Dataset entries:

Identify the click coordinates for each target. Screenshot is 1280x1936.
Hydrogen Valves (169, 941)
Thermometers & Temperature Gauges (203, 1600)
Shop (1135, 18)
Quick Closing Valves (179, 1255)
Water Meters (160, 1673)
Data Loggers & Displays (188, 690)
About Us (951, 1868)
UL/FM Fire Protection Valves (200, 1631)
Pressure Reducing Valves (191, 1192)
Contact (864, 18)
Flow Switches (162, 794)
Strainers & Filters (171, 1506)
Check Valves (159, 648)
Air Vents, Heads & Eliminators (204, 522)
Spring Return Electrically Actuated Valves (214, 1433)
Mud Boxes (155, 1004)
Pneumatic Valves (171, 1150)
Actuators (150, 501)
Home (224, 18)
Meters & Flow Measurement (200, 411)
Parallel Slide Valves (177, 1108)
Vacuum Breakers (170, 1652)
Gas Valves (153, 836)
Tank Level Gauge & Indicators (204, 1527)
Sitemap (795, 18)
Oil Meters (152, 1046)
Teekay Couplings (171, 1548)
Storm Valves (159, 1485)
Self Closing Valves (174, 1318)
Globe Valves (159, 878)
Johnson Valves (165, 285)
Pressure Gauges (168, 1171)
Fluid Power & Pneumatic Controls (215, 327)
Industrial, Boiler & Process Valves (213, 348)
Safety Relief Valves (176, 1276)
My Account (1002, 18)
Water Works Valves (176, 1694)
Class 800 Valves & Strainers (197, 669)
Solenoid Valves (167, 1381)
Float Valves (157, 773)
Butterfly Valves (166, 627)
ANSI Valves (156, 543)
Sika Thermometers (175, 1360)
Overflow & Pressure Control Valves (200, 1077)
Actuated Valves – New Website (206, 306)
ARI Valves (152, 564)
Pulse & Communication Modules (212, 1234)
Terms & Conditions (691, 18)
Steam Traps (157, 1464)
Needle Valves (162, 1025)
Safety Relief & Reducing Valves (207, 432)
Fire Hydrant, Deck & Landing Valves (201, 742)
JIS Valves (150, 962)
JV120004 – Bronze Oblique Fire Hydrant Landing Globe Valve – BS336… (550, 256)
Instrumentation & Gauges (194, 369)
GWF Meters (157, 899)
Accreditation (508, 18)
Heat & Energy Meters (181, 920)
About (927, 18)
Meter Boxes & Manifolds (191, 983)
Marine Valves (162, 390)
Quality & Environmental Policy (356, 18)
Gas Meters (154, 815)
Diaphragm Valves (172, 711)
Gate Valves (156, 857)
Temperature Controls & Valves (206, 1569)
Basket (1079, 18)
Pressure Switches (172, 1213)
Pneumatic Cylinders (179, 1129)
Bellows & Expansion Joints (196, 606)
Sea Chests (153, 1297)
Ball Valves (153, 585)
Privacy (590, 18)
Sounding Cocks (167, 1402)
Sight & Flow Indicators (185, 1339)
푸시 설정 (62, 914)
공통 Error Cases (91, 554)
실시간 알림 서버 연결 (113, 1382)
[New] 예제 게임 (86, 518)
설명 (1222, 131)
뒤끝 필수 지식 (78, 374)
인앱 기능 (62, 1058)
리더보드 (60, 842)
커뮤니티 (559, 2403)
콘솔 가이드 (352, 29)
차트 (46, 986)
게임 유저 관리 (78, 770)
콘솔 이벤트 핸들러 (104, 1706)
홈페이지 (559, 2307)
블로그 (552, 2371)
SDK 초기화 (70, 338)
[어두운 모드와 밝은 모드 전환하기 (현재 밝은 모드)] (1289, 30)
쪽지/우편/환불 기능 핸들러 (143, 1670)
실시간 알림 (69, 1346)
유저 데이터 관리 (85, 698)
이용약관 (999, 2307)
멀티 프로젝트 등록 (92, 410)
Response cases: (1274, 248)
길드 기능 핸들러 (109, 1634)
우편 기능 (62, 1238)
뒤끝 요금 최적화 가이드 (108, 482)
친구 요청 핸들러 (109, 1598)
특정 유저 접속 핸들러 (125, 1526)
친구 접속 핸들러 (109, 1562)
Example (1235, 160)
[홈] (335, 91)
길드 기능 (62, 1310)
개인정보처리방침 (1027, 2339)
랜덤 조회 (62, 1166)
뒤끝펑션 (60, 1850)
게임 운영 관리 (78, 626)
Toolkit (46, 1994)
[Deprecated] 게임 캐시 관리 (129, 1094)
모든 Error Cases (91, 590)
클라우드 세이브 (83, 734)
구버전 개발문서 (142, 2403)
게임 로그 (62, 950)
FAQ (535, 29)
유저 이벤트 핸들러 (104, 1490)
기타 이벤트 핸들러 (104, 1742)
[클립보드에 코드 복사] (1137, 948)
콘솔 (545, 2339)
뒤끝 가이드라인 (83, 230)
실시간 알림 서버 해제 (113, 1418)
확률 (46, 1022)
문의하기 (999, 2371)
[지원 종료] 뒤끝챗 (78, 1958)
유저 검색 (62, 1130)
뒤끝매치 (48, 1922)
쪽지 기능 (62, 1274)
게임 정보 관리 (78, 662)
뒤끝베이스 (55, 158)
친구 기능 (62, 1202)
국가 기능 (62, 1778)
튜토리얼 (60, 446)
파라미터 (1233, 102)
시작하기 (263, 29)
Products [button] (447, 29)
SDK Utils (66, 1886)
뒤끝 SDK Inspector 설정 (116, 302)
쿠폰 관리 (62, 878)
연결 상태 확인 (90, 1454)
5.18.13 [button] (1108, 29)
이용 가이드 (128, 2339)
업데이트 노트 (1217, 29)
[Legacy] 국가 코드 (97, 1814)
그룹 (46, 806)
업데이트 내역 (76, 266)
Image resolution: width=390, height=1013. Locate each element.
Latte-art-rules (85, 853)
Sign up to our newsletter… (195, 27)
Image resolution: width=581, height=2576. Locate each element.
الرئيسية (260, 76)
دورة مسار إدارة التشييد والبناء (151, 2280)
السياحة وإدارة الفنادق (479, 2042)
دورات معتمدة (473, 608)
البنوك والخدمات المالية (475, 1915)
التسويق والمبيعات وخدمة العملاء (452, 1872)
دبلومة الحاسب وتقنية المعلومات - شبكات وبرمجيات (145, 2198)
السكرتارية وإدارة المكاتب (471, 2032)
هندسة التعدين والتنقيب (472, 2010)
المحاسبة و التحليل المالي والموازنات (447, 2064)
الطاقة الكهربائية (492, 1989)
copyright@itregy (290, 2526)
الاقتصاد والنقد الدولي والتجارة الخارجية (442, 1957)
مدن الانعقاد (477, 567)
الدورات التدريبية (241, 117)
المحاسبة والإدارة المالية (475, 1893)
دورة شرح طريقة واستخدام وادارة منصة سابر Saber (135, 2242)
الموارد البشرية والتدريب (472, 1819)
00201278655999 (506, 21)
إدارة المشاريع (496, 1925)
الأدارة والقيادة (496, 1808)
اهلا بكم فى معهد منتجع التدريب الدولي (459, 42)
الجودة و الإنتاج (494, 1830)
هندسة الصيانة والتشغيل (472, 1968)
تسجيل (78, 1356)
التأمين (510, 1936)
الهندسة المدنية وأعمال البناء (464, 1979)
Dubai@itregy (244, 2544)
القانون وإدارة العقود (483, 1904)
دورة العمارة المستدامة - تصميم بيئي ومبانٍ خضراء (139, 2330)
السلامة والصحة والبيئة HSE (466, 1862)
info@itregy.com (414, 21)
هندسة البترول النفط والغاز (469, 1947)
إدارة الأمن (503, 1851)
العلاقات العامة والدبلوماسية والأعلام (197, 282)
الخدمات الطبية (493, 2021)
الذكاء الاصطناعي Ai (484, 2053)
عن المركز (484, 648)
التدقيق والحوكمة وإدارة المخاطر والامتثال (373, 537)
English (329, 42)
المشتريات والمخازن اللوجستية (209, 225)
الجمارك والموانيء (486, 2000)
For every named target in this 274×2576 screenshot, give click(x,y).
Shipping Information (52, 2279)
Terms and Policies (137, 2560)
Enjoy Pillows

THE TASK
All records must be transcribed exactly, with none left out.

COMPLETED EXERCISE
Identify the click coordinates for each target. Screenshot is 1280x1936.
Hydrogen Valves (169, 941)
Thermometers & Temperature Gauges (203, 1600)
Shop (1135, 18)
Quick Closing Valves (179, 1255)
Water Meters (160, 1673)
Data Loggers & Displays (188, 690)
About Us (951, 1868)
UL/FM Fire Protection Valves (200, 1631)
Pressure Reducing Valves (191, 1192)
Contact (864, 18)
Flow Switches (162, 794)
Strainers & Filters (171, 1506)
Check Valves (159, 648)
Air Vents, Heads & Eliminators (204, 522)
Spring Return Electrically Actuated Valves (214, 1433)
Mud Boxes (155, 1004)
Pneumatic Valves (171, 1150)
Actuators (150, 501)
Home (224, 18)
Meters & Flow Measurement (200, 411)
Parallel Slide Valves (177, 1108)
Vacuum Breakers (170, 1652)
Gas Valves (153, 836)
Tank Level Gauge & Indicators (204, 1527)
Sitemap (795, 18)
Oil Meters (152, 1046)
Teekay Couplings (171, 1548)
Storm Valves (159, 1485)
Self Closing Valves (174, 1318)
Globe Valves (159, 878)
Johnson Valves (165, 285)
Pressure Gauges (168, 1171)
Fluid Power & Pneumatic Controls (215, 327)
Industrial, Boiler & Process Valves (213, 348)
Safety Relief Valves (176, 1276)
My Account (1002, 18)
Water Works Valves (176, 1694)
Class 800 Valves & Strainers (197, 669)
Solenoid Valves (167, 1381)
Float Valves (157, 773)
Butterfly Valves (166, 627)
ANSI Valves (156, 543)
Sika Thermometers (175, 1360)
Overflow & Pressure Control Valves (200, 1077)
Actuated Valves – New Website (206, 306)
ARI Valves (152, 564)
Pulse & Communication Modules (212, 1234)
Terms & Conditions (691, 18)
Steam Traps (157, 1464)
Needle Valves (162, 1025)
Safety Relief & Reducing Valves (207, 432)
Fire Hydrant, Deck & Landing Valves (201, 742)
JIS Valves (150, 962)
JV120004 – Bronze Oblique Fire Hydrant Landing Globe Valve – BS336… (550, 256)
Instrumentation & Gauges (194, 369)
GWF Meters (157, 899)
Accreditation (508, 18)
Heat & Energy Meters (181, 920)
About (927, 18)
Meter Boxes & Manifolds (191, 983)
Marine Valves (162, 390)
Quality & Environmental Policy (356, 18)
Gas Meters (154, 815)
Diaphragm Valves (172, 711)
Gate Valves (156, 857)
Temperature Controls & Valves (206, 1569)
Basket (1079, 18)
Pressure Switches (172, 1213)
Pneumatic Cylinders (179, 1129)
Bellows & Expansion Joints (196, 606)
Sea Chests (153, 1297)
Ball Valves (153, 585)
Privacy (590, 18)
Sounding Cocks (167, 1402)
Sight & Flow Indicators (185, 1339)
푸시 설정 (62, 914)
공통 Error Cases (91, 554)
실시간 알림 서버 연결 (113, 1382)
[New] 예제 게임 (86, 518)
설명 (1222, 131)
뒤끝 필수 지식 (78, 374)
인앱 기능 (62, 1058)
리더보드 (60, 842)
커뮤니티 (559, 2403)
콘솔 가이드 (352, 29)
차트 (46, 986)
게임 유저 관리 (78, 770)
콘솔 이벤트 핸들러 (104, 1706)
홈페이지 (559, 2307)
블로그 (552, 2371)
SDK 초기화 (70, 338)
[어두운 모드와 밝은 모드 전환하기 (현재 밝은 모드)] (1289, 30)
쪽지/우편/환불 기능 핸들러 (143, 1670)
실시간 알림 (69, 1346)
유저 데이터 관리 (85, 698)
이용약관 (999, 2307)
멀티 프로젝트 등록 (92, 410)
Response cases: (1274, 248)
길드 기능 핸들러 (109, 1634)
우편 기능 (62, 1238)
뒤끝 요금 최적화 가이드 (108, 482)
친구 요청 핸들러 (109, 1598)
특정 유저 접속 핸들러 (125, 1526)
친구 접속 핸들러 (109, 1562)
Example (1235, 160)
[홈] (335, 91)
길드 기능 (62, 1310)
개인정보처리방침 (1027, 2339)
랜덤 조회 (62, 1166)
뒤끝펑션 (60, 1850)
게임 운영 관리 (78, 626)
Toolkit (46, 1994)
[Deprecated] 게임 캐시 관리 (129, 1094)
모든 Error Cases (91, 590)
클라우드 세이브 (83, 734)
구버전 개발문서 (142, 2403)
게임 로그 (62, 950)
FAQ (535, 29)
유저 이벤트 핸들러 (104, 1490)
기타 이벤트 핸들러 (104, 1742)
[클립보드에 코드 복사] (1137, 948)
콘솔 (545, 2339)
뒤끝 가이드라인 (83, 230)
실시간 알림 서버 해제 (113, 1418)
확률 (46, 1022)
문의하기 (999, 2371)
[지원 종료] 뒤끝챗 (78, 1958)
유저 검색 (62, 1130)
뒤끝매치 (48, 1922)
쪽지 기능 (62, 1274)
게임 정보 관리 (78, 662)
뒤끝베이스 (55, 158)
친구 기능 (62, 1202)
국가 기능 (62, 1778)
튜토리얼 (60, 446)
파라미터 (1233, 102)
시작하기 (263, 29)
Products [button] (447, 29)
SDK Utils (66, 1886)
뒤끝 SDK Inspector 설정 (116, 302)
쿠폰 관리 (62, 878)
연결 상태 확인 (90, 1454)
5.18.13 [button] (1108, 29)
이용 가이드 (128, 2339)
업데이트 노트 (1217, 29)
[Legacy] 국가 코드 (97, 1814)
그룹 (46, 806)
업데이트 내역 (76, 266)
Image resolution: width=390, height=1013. Locate each element.
Latte-art-rules (85, 853)
Sign up to our newsletter… (195, 27)
Image resolution: width=581, height=2576. Locate each element.
الرئيسية (260, 76)
دورة مسار إدارة التشييد والبناء (151, 2280)
السياحة وإدارة الفنادق (479, 2042)
دورات معتمدة (473, 608)
البنوك والخدمات المالية (475, 1915)
التسويق والمبيعات وخدمة العملاء (452, 1872)
دبلومة الحاسب وتقنية المعلومات - شبكات وبرمجيات (145, 2198)
السكرتارية وإدارة المكاتب (471, 2032)
هندسة التعدين والتنقيب (472, 2010)
المحاسبة و التحليل المالي والموازنات (447, 2064)
الطاقة الكهربائية (492, 1989)
copyright@itregy (290, 2526)
الاقتصاد والنقد الدولي والتجارة الخارجية (442, 1957)
مدن الانعقاد (477, 567)
الدورات التدريبية (241, 117)
المحاسبة والإدارة المالية (475, 1893)
دورة شرح طريقة واستخدام وادارة منصة سابر Saber (135, 2242)
الموارد البشرية والتدريب (472, 1819)
00201278655999 (506, 21)
إدارة المشاريع (496, 1925)
الأدارة والقيادة (496, 1808)
اهلا بكم فى معهد منتجع التدريب الدولي (459, 42)
الجودة و الإنتاج (494, 1830)
هندسة الصيانة والتشغيل (472, 1968)
تسجيل (78, 1356)
التأمين (510, 1936)
الهندسة المدنية وأعمال البناء (464, 1979)
Dubai@itregy (244, 2544)
القانون وإدارة العقود (483, 1904)
دورة العمارة المستدامة - تصميم بيئي ومبانٍ خضراء (139, 2330)
السلامة والصحة والبيئة HSE (466, 1862)
info@itregy.com (414, 21)
هندسة البترول النفط والغاز (469, 1947)
إدارة الأمن (503, 1851)
العلاقات العامة والدبلوماسية والأعلام (197, 282)
الخدمات الطبية (493, 2021)
الذكاء الاصطناعي Ai (484, 2053)
عن المركز (484, 648)
التدقيق والحوكمة وإدارة المخاطر والامتثال (373, 537)
English (329, 42)
المشتريات والمخازن اللوجستية (209, 225)
الجمارك والموانيء (486, 2000)
For every named target in this 274×2576 screenshot, give click(x,y).
Shipping Information (52, 2279)
Terms and Policies (137, 2560)
Enjoy Pillows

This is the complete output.